## PASSAGE PROVIDED
The Caps have a day off, then face the Islanders on Thursday and Toronto on Saturday.  As of right now, they stand 14th and 12th in the conference.  The Islanders are minus-40 in goal differential, Toronto minus-18. 

These are both games the Caps HAVE TO HAVE.  Period.  Anything less is unacceptable.

THE GOOD: Two goals from five feet out.  One of them was by Ovechkin.  Hope everyone learned a lesson.

THE BAD: Despite the one brilliant move that set up Knuble's goal, Marcus Johansson did not have a very good night.  He was on the ice for all three Philly goals, and was caught too deep in OT to guard his man, who scored the game-winner. Also, the rookie was just 3-for-9 on faceoffs.

I think most people fail to remember the Caps, through conscious decision and now injury, are playing every night with six rookies in the lineup.

THE UGLY: D.J. King took just seven shifts and played just 4:24, getting his fight with Jody Shelly out of the way early.  He spent more time in the box than on the ice.  He's only doing the job his coach put him out there for, but if that's all his coach wants him for, it seems like he really is not the right fit for this team.

Again, I have all the respect in the world for King.  He busts his ass every day at practice, and hasn't said word one about not getting a sweater.  None of this is his fault.  But he just doesn't figure into Boudreau's game plan, and is eating a roster space -- and cap room.

## STORED RECORDS
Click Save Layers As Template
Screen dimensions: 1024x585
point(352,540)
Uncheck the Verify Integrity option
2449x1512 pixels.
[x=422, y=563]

...

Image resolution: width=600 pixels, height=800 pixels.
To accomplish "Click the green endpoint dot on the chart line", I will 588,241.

## WHAT YOU SHOULD DO
Which teams does the hockey recap mention by name? You can set the items aside; they aren't needed here.

## COMPLETE OUTPUT
- Caps
- Islanders
- Toronto
- Philly